The IAB notes that the IETF community has recently discovered some possible issues with using certain kinds of characters in identifiers. The discovery was as a consequence of examination of new characters added in Unicode 7.0.0. The cases include domain names, and may include user names and other types of strings. The issues arise primarily when the locale information is not carried with the identifier.

The problem happens when a script contains both a precomposed form of a character and decomposed form of a character and those two forms are not canonically equivalent. The first cases discovered involve the use of a hamza above other base characters. In principle it could happen in other ways were the Unicode Technical Committee to find that it needed to encode other kinds of characters similarly. Details about the problem are outlined below, under the “Background” heading. Critically, however, use of the affected characters in global, locale-free identifiers presents a possible interoperability issue and a potential security issue: users could be confused, and attacks such as phishing could be enabled.

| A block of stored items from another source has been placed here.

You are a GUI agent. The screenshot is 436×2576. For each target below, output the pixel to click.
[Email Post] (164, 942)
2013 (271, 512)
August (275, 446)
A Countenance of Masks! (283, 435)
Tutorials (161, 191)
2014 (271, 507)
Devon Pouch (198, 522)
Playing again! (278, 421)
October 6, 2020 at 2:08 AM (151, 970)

Because of those issues, until the IETF works out how to address this potential pitfall for identifiers, the IAB recommends (as a temporary measure) that any character using hamza above another base character, in either precomposed or decomposed form, be excluded from any new identifier whenever user language information might not be available. This condition certainly exists in all public domain names and quite probably in all domain names; the principles in RFC 6912 apply. In many (perhaps most) cases it also exists in user names and strings like passwords. The IAB does not extend its recommendation to existing identifiers, but suggests caution in such cases.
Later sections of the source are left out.